There are some limitations to this review including the overall small number of SCA27 cases reported to date and the inconsistent reporting of clinical features, particularly related to parkinsonism, cognition, and particularly mood with the initial Dutch cohort entailing the majority of patients with neuropsychiatric complaints. Additionally, apart from the initially identified mutation in the FGF14 gene (F145S), the pathogenicity of each reported genetic alteration has not been verified with in vitro or animal model testing to prove causality and thus remains an area in need of further research. While SCA27 may be a rare disease, it is also possible that the diagnosis is being missed or that patients are being incorrectly diagnosed with essential tremor (ET) due to the early onset of tremor, its slow progression, and the attribution of gait ataxia to the “cerebellar signs” of ET.33 In our patient case, it is possible some of the motor symptoms are due to concurrent Parkinson’s disease and SCA27. We do not have dopaminergic imaging, though the utility of such imaging in SCA27 is questionable given that several SCAs with associated parkinsonism, including SCA2, SCA3, and SCA17, can have abnormal dopaminergic imaging.34–37 Therefore, such imaging is unlikely to be able to confirm the diagnosis of Parkinson’s disease. Our patient also has not shown progression of his parkinsonism over the last 18 months, which helps support that his findings are not related to underlying Parkinson’s disease. However, post-mortem examination would provide the best clarification as to whether pathology that represents typical Parkinson’s disease exists or not.

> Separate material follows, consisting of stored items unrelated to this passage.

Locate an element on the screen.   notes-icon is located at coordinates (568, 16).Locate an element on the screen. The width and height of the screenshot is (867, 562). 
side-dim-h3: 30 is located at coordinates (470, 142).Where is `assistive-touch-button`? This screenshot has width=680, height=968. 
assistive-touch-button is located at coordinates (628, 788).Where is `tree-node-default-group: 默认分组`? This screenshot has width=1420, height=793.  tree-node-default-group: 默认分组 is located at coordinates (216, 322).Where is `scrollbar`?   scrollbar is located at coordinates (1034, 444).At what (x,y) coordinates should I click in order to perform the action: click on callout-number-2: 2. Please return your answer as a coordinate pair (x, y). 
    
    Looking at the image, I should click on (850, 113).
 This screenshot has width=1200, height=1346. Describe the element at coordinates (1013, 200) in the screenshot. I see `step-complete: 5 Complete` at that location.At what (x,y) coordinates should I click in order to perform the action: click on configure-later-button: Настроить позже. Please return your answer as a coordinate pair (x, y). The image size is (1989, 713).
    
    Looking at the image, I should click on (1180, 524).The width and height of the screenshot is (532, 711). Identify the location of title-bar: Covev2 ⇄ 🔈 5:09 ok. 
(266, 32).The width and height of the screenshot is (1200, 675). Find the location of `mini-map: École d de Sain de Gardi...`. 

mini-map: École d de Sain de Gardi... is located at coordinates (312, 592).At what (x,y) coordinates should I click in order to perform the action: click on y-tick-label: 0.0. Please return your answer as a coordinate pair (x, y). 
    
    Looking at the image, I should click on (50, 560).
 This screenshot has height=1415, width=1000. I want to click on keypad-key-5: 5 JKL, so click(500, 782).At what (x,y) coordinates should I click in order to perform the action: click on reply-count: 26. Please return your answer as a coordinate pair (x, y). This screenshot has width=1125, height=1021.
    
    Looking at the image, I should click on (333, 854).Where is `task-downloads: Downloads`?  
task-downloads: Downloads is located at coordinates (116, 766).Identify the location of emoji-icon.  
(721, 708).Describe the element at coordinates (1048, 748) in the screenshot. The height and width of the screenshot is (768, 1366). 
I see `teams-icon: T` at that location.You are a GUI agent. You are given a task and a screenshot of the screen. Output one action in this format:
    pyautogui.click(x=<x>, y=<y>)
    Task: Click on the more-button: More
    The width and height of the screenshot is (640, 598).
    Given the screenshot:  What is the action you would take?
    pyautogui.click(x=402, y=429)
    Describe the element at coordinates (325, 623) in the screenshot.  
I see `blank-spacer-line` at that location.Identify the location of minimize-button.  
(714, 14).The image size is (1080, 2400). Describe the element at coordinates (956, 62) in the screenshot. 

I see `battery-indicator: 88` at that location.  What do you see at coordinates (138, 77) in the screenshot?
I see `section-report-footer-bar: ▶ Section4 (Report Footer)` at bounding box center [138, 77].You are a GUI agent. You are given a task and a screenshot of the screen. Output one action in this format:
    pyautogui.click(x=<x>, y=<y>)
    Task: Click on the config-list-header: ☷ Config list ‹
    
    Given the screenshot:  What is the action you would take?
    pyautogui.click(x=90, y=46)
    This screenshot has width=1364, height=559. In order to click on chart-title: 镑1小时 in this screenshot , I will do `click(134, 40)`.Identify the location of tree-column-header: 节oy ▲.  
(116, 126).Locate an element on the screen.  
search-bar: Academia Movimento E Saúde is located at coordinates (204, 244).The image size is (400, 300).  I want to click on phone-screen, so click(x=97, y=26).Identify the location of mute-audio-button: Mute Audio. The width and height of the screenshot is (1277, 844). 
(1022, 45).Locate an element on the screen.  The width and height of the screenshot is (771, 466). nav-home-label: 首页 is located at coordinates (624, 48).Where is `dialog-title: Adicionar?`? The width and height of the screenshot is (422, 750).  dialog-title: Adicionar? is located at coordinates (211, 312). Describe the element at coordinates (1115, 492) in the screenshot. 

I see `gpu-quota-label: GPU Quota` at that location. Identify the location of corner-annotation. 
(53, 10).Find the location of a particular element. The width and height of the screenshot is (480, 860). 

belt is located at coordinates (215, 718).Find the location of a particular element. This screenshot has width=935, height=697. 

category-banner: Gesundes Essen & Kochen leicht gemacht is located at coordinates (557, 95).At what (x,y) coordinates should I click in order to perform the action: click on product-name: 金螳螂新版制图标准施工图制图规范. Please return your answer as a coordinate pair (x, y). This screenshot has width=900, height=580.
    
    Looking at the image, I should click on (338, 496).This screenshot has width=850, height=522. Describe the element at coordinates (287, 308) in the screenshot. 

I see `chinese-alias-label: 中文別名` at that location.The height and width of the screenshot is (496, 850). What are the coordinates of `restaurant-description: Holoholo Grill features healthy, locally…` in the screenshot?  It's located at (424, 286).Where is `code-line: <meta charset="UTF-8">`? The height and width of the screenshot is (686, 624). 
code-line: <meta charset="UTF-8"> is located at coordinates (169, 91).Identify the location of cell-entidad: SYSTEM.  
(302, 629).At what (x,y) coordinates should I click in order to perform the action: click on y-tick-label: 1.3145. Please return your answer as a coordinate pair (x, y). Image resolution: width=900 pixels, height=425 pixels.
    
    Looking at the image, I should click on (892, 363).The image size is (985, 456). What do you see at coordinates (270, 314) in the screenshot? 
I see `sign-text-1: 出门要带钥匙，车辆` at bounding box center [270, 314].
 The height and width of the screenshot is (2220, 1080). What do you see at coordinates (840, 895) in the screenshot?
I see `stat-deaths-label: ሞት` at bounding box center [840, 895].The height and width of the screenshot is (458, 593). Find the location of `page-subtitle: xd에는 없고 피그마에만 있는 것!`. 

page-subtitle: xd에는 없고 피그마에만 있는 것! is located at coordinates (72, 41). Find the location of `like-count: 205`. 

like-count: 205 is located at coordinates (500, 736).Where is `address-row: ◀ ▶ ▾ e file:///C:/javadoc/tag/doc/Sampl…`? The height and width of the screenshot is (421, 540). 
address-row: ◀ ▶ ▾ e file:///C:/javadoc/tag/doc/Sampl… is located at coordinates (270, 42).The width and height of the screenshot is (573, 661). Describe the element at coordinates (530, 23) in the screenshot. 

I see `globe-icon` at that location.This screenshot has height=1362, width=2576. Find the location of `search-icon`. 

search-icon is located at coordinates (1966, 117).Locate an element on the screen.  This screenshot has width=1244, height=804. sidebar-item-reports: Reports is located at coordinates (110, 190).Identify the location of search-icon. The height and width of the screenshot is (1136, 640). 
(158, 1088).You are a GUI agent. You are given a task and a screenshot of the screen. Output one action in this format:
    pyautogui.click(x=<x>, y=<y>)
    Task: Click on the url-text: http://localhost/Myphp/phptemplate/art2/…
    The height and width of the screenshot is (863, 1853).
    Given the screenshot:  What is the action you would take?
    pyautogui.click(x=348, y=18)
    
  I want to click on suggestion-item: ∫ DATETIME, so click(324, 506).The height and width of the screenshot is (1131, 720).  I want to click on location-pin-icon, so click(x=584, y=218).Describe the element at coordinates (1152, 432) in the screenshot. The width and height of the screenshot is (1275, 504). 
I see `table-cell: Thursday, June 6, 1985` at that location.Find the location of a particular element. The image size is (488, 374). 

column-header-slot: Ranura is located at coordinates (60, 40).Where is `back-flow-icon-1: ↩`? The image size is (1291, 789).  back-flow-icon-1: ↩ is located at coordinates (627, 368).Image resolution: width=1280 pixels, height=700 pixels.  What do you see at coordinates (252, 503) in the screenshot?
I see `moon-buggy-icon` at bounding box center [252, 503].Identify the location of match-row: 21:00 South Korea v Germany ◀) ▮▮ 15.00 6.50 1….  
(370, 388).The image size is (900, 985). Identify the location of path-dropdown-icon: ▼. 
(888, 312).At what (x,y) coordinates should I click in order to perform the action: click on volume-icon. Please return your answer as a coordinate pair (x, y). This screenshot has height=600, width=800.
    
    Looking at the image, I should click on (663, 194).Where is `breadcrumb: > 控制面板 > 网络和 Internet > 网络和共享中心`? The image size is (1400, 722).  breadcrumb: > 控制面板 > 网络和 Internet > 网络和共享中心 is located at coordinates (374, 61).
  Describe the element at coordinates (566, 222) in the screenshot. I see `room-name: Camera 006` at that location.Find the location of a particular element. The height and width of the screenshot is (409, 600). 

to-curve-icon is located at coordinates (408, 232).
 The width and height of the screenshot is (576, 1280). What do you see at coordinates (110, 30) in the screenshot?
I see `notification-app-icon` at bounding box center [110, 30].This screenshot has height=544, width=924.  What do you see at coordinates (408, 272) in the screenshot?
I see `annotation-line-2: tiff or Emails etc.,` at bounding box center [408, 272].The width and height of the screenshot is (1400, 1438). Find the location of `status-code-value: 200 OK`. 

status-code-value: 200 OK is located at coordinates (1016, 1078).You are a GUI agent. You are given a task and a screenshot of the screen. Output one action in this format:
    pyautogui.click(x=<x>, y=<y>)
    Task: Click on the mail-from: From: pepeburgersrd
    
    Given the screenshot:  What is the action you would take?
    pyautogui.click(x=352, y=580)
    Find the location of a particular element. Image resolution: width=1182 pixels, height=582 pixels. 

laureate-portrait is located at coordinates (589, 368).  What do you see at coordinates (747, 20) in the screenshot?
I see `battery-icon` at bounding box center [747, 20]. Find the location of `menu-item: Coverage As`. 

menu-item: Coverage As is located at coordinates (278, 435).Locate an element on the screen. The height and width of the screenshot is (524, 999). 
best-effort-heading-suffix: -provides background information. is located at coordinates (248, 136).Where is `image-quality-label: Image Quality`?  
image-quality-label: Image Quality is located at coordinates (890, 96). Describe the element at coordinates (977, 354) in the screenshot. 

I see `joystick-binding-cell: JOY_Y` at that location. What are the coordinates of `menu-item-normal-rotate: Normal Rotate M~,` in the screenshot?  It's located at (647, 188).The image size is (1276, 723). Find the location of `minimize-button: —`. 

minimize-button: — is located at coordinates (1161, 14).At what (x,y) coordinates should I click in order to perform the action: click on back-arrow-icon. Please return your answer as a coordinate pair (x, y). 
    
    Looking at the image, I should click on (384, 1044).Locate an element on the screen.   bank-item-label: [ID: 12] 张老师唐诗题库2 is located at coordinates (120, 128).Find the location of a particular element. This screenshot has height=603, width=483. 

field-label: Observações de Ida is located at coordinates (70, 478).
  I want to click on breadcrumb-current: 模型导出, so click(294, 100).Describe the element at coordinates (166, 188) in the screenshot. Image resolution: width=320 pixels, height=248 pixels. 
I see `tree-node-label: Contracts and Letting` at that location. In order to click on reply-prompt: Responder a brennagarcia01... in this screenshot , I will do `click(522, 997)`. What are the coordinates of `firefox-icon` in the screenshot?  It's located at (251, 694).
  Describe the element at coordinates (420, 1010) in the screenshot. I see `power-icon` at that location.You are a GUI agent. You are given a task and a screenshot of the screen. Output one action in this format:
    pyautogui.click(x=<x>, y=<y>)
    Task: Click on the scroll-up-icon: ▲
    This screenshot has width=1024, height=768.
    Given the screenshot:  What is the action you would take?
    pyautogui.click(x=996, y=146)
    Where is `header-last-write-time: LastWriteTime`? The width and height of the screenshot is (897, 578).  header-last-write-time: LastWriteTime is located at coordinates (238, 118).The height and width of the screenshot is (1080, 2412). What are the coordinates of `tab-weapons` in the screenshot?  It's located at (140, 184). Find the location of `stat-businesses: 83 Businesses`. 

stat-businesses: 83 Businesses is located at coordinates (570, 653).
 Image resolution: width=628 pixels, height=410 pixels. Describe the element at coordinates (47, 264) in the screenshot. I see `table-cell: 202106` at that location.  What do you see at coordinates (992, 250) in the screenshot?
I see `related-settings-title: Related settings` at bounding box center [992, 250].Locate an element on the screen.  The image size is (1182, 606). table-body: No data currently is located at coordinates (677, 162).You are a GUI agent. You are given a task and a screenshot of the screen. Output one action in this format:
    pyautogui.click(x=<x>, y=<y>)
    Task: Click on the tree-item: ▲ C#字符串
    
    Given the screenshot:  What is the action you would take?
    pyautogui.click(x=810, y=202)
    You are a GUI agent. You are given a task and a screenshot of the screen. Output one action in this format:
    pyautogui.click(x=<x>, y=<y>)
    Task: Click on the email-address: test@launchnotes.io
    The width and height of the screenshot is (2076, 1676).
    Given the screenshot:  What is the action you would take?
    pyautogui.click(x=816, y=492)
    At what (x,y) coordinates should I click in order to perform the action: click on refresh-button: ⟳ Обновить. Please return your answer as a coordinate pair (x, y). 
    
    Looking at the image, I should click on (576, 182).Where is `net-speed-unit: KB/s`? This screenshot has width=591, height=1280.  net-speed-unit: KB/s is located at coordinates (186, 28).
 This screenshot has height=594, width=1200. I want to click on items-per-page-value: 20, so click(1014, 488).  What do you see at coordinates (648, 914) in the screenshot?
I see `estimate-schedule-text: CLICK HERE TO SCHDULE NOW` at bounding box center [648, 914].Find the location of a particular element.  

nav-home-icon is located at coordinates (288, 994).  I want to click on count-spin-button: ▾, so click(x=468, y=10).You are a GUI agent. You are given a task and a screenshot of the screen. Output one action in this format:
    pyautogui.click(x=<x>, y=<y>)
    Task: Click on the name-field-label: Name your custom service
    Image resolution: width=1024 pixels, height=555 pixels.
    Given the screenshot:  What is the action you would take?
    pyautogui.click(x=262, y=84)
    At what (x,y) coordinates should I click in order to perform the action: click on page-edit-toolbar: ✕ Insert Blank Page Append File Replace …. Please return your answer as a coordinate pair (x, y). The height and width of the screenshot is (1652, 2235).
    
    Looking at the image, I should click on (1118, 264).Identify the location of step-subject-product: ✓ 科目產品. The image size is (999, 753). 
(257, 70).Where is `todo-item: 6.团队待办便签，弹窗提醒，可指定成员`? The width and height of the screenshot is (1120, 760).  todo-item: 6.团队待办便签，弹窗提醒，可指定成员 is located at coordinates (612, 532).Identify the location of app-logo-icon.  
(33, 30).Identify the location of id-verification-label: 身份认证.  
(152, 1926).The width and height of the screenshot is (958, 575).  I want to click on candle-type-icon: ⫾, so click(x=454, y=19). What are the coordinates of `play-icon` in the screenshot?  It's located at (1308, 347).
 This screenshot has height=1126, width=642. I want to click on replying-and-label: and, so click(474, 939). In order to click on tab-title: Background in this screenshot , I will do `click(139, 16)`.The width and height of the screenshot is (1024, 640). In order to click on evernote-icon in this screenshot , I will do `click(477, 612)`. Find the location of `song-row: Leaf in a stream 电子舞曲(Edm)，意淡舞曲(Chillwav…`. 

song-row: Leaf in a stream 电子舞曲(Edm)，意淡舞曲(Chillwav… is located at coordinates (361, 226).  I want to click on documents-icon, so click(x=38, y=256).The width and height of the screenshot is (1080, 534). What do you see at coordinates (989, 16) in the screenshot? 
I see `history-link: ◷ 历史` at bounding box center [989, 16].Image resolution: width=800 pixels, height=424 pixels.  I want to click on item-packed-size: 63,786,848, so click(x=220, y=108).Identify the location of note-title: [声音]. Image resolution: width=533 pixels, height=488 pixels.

In summary, this study provides a synopsis of the clinical characteristics of SCA27 based on gene-confirmed cases reported to date. Our findings support that tremor is an early and prominent feature in SCA27, and that the disorder may be associated with episodic ataxias as well as non-ataxia features including psychiatric symptoms and cognitive impairment. We also report parkinsonism as a potential feature of SCA27, though further follow-up and research will be needed to fully determine its possible association. Marked overlap in the phenotypic expression of the multiple SCAs can lead to difficulties with predicting which SCA the patient is likely to have prior to genetic testing.1 Therefore, consideration for SCA27 should be high for individuals with ataxia and tremor as initial, or early, symptoms as well as those with psychiatric symptoms, cognitive delay, parkinsonism, or episodic ataxia. Finally, if SCA27 is diagnosed, a trial of amantadine could be considered.
1 Funding: None.
2 Financial Disclosures: None.
3 Conflicts of Interest: The authors report no conflict of interest.
4 Ethics Statement: Not applicable for this category of article.